§ **Set exercise**:
Reproduce the rows from the start through the line containing "(x=759, y=129)", including that line.

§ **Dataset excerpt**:
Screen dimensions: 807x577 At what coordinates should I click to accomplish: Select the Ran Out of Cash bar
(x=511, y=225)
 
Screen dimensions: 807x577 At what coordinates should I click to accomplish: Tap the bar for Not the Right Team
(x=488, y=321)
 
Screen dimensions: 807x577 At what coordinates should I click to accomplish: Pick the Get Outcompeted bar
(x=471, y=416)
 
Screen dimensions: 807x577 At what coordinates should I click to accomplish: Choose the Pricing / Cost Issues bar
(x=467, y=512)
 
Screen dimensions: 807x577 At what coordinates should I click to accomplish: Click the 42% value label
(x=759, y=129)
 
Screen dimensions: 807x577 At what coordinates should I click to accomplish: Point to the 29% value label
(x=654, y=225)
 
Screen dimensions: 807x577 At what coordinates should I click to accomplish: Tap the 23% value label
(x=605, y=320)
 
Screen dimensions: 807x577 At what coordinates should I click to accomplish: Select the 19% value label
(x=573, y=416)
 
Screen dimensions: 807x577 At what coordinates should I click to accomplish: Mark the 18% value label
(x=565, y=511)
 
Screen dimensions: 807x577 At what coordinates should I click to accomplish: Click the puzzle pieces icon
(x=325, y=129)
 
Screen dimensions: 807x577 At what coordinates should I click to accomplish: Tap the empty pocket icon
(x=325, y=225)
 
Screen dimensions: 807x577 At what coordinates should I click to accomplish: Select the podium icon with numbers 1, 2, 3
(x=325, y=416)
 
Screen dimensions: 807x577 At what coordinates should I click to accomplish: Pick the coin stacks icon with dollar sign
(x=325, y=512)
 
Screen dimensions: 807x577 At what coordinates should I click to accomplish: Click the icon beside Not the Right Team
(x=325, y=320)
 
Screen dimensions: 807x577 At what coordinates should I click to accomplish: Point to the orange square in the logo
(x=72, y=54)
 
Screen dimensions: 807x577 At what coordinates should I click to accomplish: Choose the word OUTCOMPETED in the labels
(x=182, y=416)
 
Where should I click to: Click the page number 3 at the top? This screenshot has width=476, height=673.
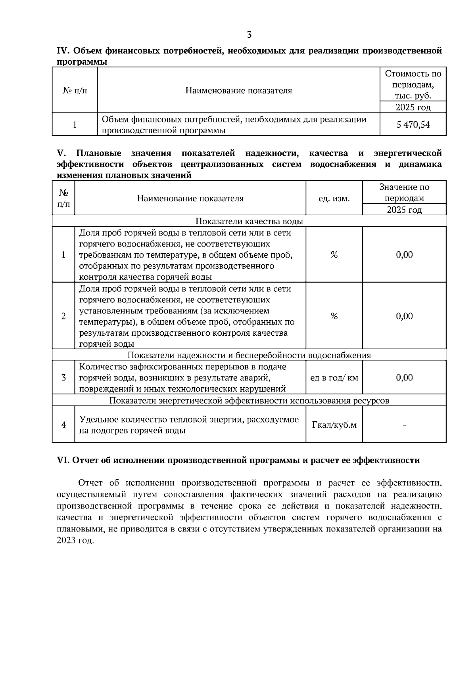pyautogui.click(x=249, y=35)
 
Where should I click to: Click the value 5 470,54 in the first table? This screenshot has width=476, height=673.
pyautogui.click(x=413, y=125)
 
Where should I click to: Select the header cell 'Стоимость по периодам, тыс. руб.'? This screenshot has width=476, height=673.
pyautogui.click(x=413, y=84)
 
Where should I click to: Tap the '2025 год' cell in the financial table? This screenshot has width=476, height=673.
pyautogui.click(x=413, y=107)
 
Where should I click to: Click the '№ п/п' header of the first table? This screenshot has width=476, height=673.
pyautogui.click(x=75, y=90)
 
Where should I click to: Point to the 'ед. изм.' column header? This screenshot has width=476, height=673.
pyautogui.click(x=334, y=199)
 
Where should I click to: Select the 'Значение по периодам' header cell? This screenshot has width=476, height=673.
pyautogui.click(x=404, y=193)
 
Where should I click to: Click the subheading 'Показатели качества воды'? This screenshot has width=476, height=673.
pyautogui.click(x=249, y=221)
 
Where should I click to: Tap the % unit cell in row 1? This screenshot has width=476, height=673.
pyautogui.click(x=334, y=255)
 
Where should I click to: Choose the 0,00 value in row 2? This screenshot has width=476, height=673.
pyautogui.click(x=404, y=316)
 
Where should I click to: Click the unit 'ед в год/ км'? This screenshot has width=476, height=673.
pyautogui.click(x=334, y=378)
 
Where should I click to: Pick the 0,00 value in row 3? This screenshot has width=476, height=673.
pyautogui.click(x=404, y=378)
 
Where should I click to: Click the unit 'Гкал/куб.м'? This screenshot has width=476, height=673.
pyautogui.click(x=334, y=425)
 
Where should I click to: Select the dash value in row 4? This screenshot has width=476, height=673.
pyautogui.click(x=404, y=425)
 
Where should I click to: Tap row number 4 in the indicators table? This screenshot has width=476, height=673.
pyautogui.click(x=63, y=425)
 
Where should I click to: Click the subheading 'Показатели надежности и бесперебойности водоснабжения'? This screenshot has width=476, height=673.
pyautogui.click(x=249, y=355)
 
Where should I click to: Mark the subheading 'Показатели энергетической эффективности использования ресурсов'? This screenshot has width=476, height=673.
pyautogui.click(x=249, y=401)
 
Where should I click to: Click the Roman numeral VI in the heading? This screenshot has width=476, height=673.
pyautogui.click(x=63, y=461)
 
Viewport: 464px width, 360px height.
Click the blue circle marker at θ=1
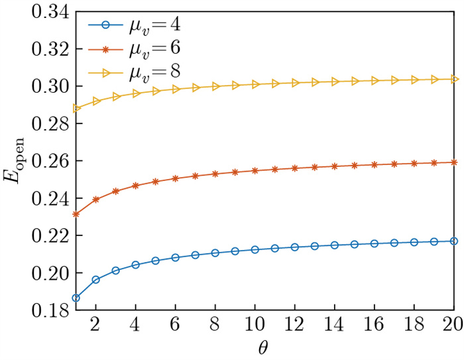point(76,298)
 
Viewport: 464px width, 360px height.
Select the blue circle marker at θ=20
point(453,241)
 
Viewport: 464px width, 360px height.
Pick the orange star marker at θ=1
point(76,213)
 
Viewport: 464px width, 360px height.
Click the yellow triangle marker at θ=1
point(76,108)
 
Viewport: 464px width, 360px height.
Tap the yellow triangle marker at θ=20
point(453,79)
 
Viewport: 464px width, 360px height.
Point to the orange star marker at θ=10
point(255,170)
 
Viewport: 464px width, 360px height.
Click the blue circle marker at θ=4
point(135,265)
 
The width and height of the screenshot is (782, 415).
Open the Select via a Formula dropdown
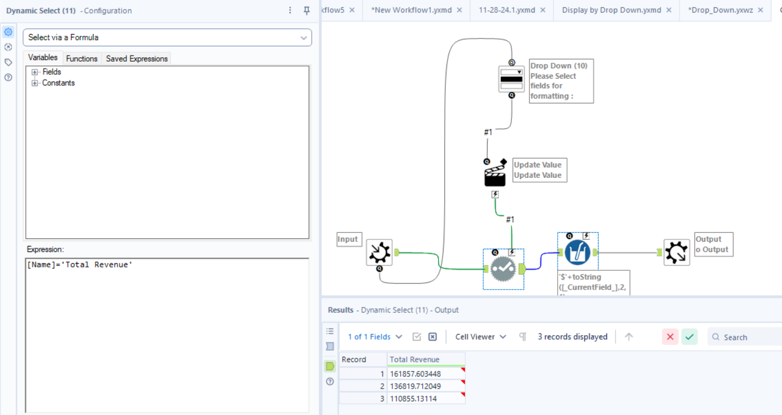(167, 37)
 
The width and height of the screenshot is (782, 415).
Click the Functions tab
(82, 58)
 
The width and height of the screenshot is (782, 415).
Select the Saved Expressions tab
(137, 58)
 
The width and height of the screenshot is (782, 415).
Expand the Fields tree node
(35, 72)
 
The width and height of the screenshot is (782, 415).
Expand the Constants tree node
(35, 83)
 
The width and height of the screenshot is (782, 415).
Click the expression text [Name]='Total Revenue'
(80, 265)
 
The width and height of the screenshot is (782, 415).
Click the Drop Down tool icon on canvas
(511, 79)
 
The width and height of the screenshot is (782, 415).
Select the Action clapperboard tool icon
(495, 176)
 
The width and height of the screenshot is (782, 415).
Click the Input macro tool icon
(379, 253)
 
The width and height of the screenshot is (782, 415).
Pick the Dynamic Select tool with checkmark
(503, 269)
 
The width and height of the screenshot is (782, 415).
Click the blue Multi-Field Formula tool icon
(577, 253)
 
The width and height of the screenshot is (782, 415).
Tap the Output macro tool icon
(676, 253)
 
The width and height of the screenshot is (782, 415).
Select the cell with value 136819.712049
(425, 386)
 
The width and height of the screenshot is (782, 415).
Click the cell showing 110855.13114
(425, 398)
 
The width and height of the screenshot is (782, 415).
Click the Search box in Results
(749, 337)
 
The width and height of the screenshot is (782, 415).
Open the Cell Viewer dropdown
(480, 337)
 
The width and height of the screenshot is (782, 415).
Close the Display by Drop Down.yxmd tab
(669, 10)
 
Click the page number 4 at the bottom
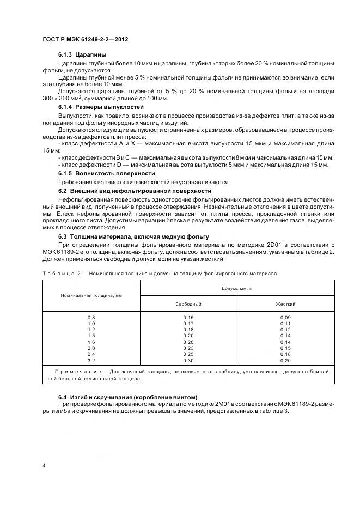[x=44, y=466]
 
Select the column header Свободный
[x=188, y=303]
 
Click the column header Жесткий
[x=285, y=303]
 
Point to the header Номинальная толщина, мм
[x=91, y=295]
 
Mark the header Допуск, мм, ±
[x=236, y=287]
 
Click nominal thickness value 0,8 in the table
[x=91, y=317]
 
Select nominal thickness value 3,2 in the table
[x=91, y=360]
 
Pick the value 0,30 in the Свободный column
[x=188, y=360]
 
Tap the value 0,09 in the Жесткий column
[x=285, y=317]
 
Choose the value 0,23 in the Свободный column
[x=188, y=348]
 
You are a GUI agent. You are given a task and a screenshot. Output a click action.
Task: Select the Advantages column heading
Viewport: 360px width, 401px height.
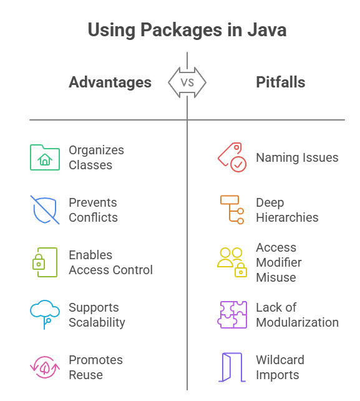coord(110,82)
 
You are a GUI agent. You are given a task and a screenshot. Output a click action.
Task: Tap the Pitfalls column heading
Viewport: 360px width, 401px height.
coord(281,82)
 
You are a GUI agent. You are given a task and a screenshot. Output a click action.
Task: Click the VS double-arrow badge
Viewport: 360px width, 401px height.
coord(187,82)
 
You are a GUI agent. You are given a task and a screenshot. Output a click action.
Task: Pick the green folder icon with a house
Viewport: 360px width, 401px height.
coord(45,157)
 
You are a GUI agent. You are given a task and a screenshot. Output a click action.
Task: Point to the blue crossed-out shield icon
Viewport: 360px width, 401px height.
coord(45,210)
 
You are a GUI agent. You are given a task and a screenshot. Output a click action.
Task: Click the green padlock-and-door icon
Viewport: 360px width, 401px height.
coord(45,262)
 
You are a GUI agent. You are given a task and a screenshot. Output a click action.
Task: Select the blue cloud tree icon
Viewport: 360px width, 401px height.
coord(45,315)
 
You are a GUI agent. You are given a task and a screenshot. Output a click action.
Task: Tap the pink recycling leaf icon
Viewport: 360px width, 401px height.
coord(45,367)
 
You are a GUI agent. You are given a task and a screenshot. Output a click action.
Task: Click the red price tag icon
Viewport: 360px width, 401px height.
coord(232,157)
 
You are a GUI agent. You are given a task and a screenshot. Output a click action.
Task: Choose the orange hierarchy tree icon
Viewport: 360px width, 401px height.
coord(232,210)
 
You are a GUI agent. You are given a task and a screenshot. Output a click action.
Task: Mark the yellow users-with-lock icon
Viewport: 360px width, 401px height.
coord(232,262)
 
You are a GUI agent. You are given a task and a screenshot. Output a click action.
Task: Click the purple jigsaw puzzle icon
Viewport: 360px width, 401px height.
coord(232,315)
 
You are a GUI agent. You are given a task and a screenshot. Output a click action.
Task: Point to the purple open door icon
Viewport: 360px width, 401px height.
coord(232,367)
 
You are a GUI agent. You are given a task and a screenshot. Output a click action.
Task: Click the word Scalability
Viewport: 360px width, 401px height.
coord(97,323)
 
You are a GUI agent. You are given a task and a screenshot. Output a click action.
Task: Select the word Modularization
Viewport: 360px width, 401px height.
coord(298,322)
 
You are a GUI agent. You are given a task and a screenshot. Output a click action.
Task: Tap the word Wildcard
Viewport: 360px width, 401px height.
coord(280,360)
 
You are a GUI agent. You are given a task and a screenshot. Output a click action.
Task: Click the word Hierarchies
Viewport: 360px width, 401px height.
coord(287,217)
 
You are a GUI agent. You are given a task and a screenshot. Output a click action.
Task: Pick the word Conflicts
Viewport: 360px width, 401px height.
coord(93,217)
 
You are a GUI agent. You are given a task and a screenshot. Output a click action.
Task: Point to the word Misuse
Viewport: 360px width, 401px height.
coord(276,277)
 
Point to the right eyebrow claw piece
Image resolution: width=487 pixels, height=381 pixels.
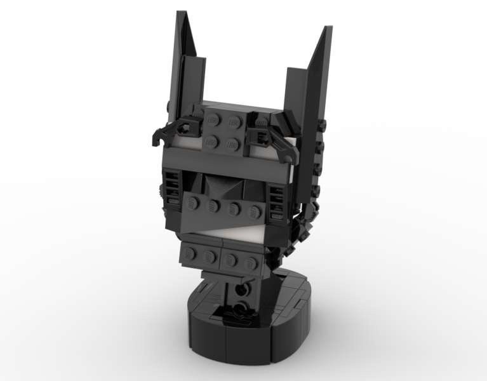(x=269, y=137)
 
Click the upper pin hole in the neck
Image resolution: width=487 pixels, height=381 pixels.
(x=239, y=288)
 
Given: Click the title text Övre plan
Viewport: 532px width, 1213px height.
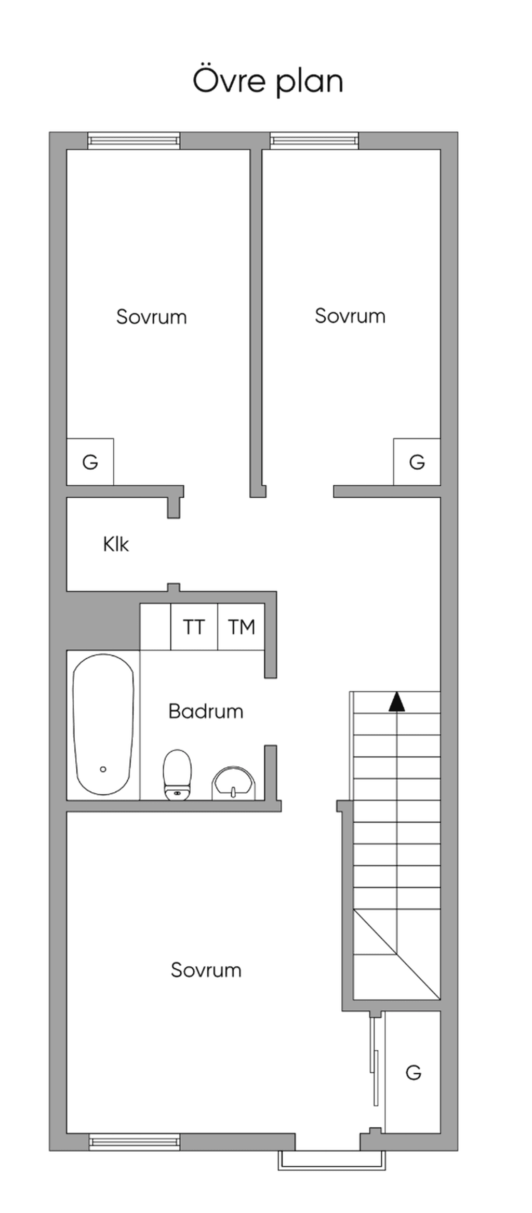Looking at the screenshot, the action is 268,81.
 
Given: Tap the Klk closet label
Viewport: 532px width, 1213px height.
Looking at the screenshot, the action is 116,544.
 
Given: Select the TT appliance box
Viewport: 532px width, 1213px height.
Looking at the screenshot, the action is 194,627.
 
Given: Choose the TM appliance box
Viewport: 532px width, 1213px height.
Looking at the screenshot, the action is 241,627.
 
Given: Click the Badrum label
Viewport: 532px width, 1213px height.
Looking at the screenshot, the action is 206,711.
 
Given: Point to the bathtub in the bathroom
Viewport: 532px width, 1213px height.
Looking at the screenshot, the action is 103,724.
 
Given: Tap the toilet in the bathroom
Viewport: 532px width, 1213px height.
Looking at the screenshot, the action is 177,775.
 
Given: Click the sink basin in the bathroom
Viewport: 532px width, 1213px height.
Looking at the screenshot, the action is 234,783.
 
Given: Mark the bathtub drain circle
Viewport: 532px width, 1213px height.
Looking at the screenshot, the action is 103,769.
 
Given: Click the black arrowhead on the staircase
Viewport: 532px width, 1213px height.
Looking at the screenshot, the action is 397,701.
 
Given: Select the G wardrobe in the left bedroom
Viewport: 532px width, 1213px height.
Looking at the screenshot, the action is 90,462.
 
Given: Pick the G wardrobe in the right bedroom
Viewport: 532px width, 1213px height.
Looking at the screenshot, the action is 417,462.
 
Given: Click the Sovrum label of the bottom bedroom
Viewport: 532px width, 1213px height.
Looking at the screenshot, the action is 206,970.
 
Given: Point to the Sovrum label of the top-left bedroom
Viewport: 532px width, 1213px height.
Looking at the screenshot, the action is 151,317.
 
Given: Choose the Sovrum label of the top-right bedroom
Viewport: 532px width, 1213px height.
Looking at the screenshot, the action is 350,316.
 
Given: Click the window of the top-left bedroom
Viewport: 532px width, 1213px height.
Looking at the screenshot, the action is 134,141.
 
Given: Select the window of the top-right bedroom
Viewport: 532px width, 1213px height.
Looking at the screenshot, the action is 314,141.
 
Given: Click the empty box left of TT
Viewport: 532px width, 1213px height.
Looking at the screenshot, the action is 155,627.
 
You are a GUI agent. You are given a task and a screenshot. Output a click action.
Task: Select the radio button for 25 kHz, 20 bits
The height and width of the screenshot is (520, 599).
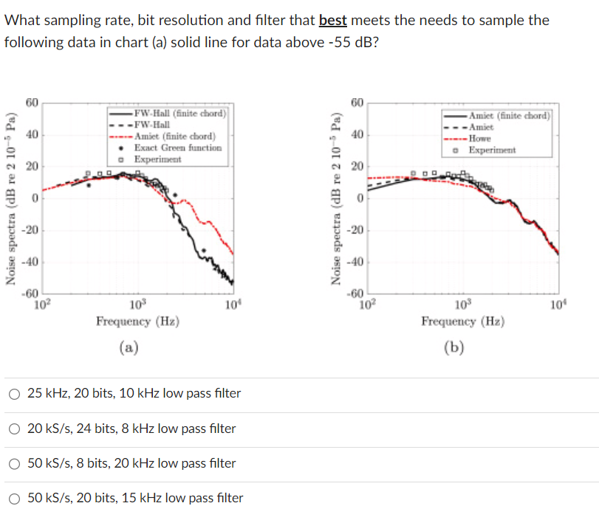(15, 394)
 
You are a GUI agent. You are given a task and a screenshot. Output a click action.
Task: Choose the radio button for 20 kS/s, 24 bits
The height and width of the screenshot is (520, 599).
(15, 429)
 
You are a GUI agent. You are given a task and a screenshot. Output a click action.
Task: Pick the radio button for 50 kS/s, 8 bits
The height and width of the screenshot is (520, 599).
(15, 463)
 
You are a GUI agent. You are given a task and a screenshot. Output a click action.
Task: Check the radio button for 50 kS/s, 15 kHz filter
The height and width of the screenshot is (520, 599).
(15, 498)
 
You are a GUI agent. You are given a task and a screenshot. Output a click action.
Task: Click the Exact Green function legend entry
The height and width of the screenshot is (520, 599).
(177, 148)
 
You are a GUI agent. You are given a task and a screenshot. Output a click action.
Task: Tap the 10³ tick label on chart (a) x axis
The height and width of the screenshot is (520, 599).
(137, 303)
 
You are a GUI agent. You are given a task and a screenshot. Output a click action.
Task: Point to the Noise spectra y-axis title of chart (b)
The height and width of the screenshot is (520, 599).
(337, 199)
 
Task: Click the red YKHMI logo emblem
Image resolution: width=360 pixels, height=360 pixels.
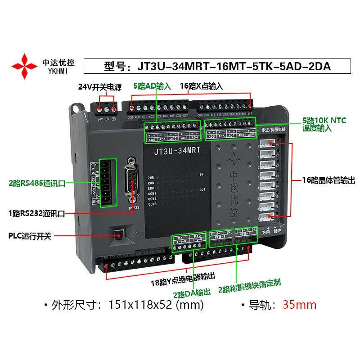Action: click(x=25, y=67)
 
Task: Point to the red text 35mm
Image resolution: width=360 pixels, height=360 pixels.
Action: click(x=299, y=305)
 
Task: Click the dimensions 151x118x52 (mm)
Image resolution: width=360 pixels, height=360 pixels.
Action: click(x=156, y=305)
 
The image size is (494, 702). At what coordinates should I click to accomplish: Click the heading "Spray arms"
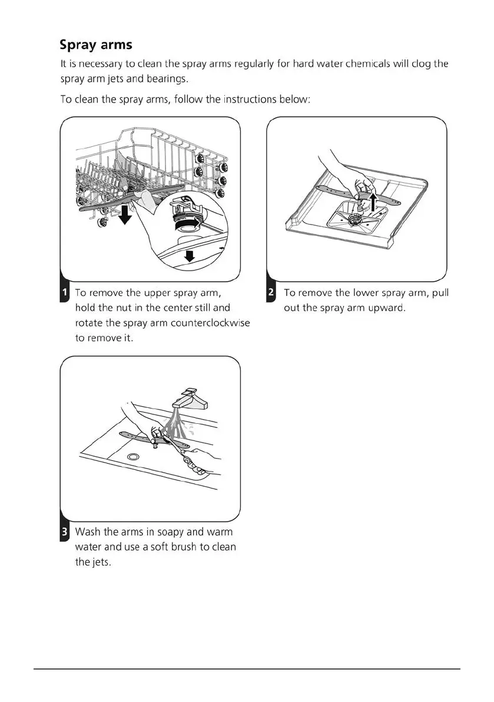(x=96, y=45)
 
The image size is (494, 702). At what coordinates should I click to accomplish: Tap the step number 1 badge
(x=64, y=293)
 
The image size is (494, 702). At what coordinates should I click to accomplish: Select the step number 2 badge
(x=271, y=293)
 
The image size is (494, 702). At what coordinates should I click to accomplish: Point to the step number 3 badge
(x=64, y=533)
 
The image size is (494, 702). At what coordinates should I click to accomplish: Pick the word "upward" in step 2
(x=387, y=308)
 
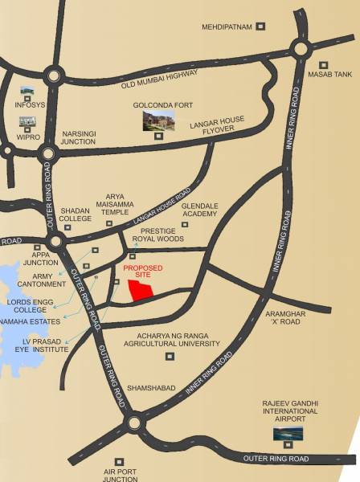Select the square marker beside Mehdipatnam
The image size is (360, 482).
[260, 27]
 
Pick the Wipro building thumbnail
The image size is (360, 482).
[27, 123]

§ **Right answer**:
Screen dimensions: 807x577 At what coordinates should I click to accomplish: Select the Ran Out of Cash bar
(x=511, y=225)
 
Screen dimensions: 807x577 At what coordinates should I click to accomplish: Tap the bar for Not the Right Team
(x=488, y=321)
 
Screen dimensions: 807x577 At what coordinates should I click to accomplish: Pick the Get Outcompeted bar
(x=471, y=416)
 
Screen dimensions: 807x577 At what coordinates should I click to accomplish: Choose the Pricing / Cost Issues bar
(x=467, y=512)
 
Screen dimensions: 807x577 At what coordinates should I click to accomplish: Click the 42% value label
(x=759, y=129)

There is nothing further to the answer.